DARPAのネットワーク活用コンテスト、MITが「ネズミ講」戦略で勝利
軍用ロボットからテレパシーまでいろいろな研究を支援しているDARPA(米防衛高等研究計画局)ですが、前身のARPA時代には今日のインターネットの原型となるARPANetを開発しています。そのARPANet誕生40周年を祝し、DARPA Network Challengeというイベントが開催されました。全米10箇所に打ち上げられた全長2m強の赤い風船を、ほかのチームより先にすべて発見することを競うものです。DARPAが提供する賞金は4万ドル。狙いは「時間が重要となるさまざまな問題の解決にあたって必要な時宜を得たコミュニケーション、広範囲でのチーム作り、緊急な動員に、インターネットとソーシャルネットワークがどのような役割を担うかを調べる」ことです。

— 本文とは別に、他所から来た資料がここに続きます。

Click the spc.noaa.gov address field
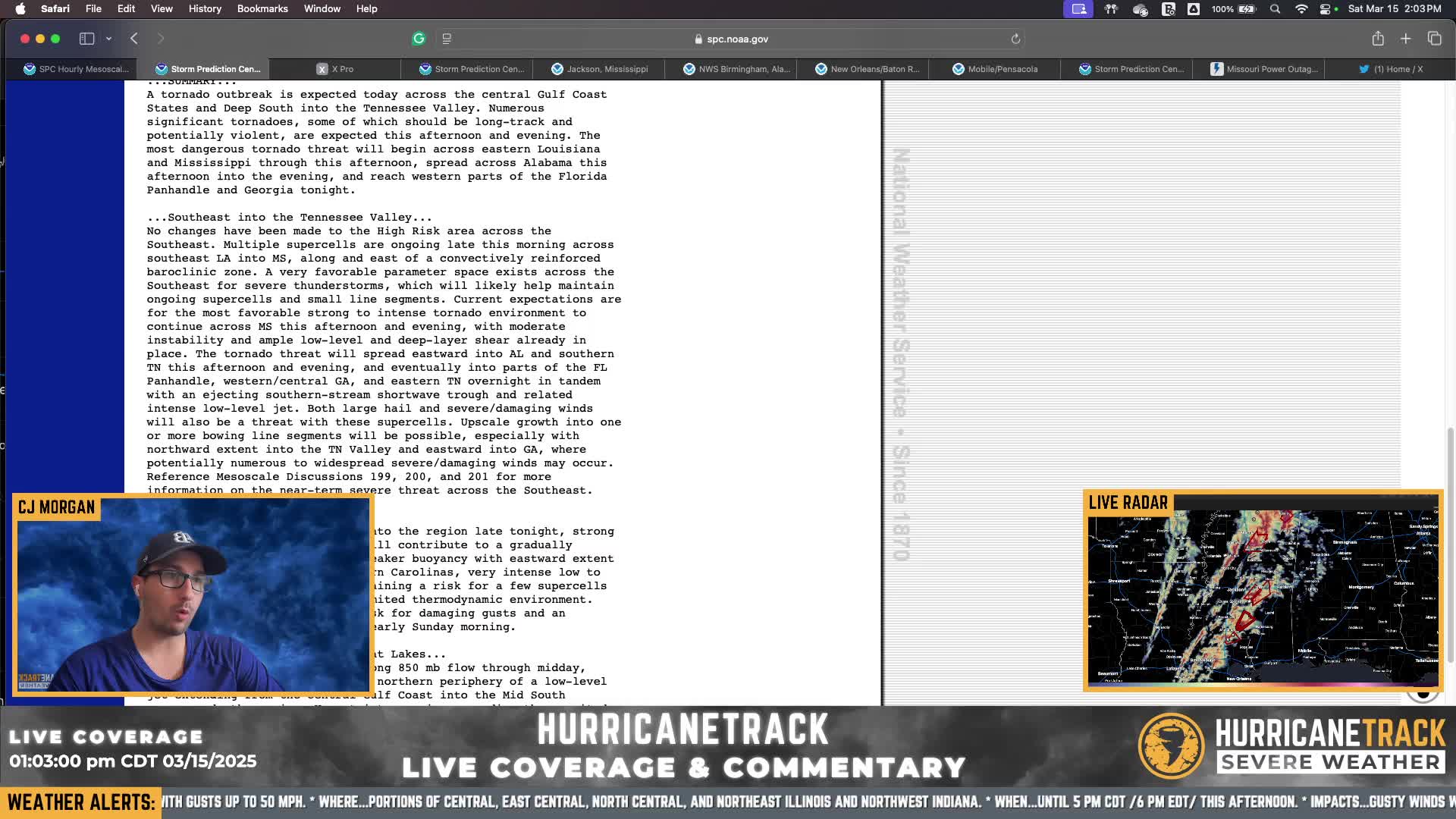 click(x=732, y=39)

はたして4000チーム以上が参加する中、5日の午前10時(東海岸時間)に風船が打ち上げられると、その9時間後にはMITのチームがすべての風船の位置を特定してしまいました。MITの基本戦略は情報提供用に特設サイトを設け、風船ごとに正しい位置情報を一番最初に提供してくれた人へ2000ドルを約束するというもの。

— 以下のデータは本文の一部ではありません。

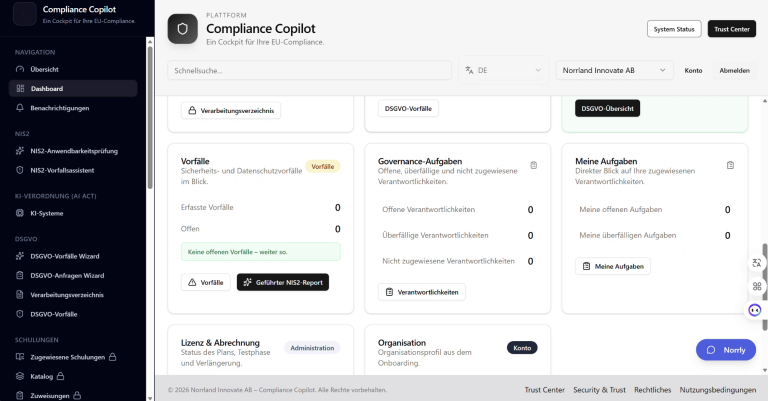Viewport: 768px width, 401px height.
Task: Click the purple assistant face icon
Action: [756, 310]
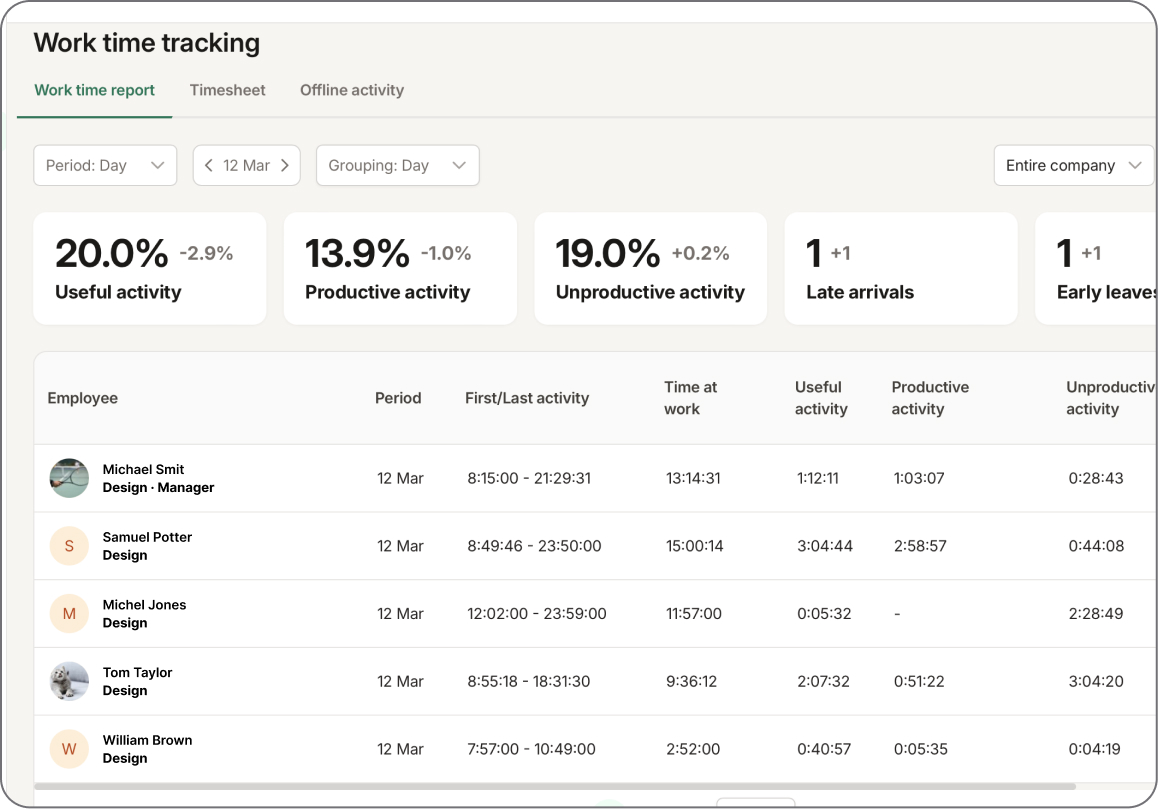Image resolution: width=1158 pixels, height=809 pixels.
Task: Open the Useful activity summary card
Action: pos(150,268)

面白いのは風船を見つけられない(自分で探す気がない)人も、このコンテストを友人に広めることで賞金獲得の可能性がある点。紹介された友人が正しい位置情報を提供した場合、発見者だけでなく紹介した人にも1000ドルの賞金が与えられます。さらに紹介された友人が知らない場合も、友達の友達が正しい位置情報を提供したら500ドル、友達の友達の友達だったら250ドル......と、「ネットワーク」の別の意味を思い出すような賞金提供方法です。
DARPAはこれからMITチームと会い、作戦の調査を進める予定です。勝因は賞金を餌にとにかく大勢の協力者を集めたことでしょうか。インターネットの果たした役割の大きさを喜ぶべきか、それとも現金の強さを痛感するべきか。自分でひとつも風船を見つけることなく、うまくいけば賞金の半分を獲得し、うまくいかなくても持ち出しは一切ないという本戦略を考えたMITはさすがです。
[via Slashdot]
Read - DAPRAのイベントサイト
Read - MITの特設サイト
Read - BBCの記事
Read - CNNの記事



























Reader Comments (Page 1 of 1)
Thierry Hubert @ Dec 7th 2009 9:15AM
MIT acted as a broker to the DARPA project by dividing the winnings according to a race-reward-sharing model for anyone who delivered the coordinates to MIT. They acted more like HBS than MIT on this one. In my opinion this test demonstrates that the Web and social networks are not ready to rival institutions who can basically shortcut and inject themselves as brokers. Additionally, very little was learned or demonstrated as MIT hijacked to potential innovations that could have to emerged from the challenge. MIT won by bribing instead of innovating. MIT should not exhibit confidence in the victory. MIT's victory did not teach DARPA was that wars can be won by trade and economics; the history of conflicts have thought us that very well. I am disappointed in MIT's approach and feel for all who tried to use new technologies to discover new ways to gain awareness.